● **EXERCISE INSTRUCTIONS**
Using the records below, quote only the span that opens with the line containing "Screen dimensions: 670x426" and closes with the line containing "Given: Advance to the next hotel photo", exactly and inclusively.

● **MATERIAL FOR THIS TASK**
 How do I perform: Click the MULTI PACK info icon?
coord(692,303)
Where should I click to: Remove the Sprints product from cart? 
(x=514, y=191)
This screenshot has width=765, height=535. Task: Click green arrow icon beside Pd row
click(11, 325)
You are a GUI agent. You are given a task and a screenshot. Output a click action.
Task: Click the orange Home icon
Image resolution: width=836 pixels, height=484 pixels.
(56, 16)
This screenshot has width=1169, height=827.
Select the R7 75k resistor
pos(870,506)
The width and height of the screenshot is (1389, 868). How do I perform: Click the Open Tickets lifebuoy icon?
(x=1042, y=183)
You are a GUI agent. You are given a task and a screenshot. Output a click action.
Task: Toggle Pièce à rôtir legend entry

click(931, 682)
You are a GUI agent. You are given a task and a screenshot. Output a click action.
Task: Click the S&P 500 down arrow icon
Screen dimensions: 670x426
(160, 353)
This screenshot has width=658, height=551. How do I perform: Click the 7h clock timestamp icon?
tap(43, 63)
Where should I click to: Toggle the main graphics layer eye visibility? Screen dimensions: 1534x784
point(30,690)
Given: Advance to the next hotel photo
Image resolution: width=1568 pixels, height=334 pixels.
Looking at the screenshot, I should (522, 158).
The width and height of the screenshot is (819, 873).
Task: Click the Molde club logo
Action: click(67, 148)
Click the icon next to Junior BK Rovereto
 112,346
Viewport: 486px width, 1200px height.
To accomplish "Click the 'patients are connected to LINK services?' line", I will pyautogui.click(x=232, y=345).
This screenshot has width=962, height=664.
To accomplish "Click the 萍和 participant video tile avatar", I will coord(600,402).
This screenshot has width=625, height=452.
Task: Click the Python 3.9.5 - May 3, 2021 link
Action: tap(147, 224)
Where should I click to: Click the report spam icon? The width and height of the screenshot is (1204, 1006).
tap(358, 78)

● **SOLUTION FOR THIS PROBLEM**
Screen dimensions: 670x426
(160, 353)
This screenshot has width=658, height=551. How do I perform: Click the 7h clock timestamp icon?
tap(43, 63)
Where should I click to: Toggle the main graphics layer eye visibility? Screen dimensions: 1534x784
point(30,690)
Given: Advance to the next hotel photo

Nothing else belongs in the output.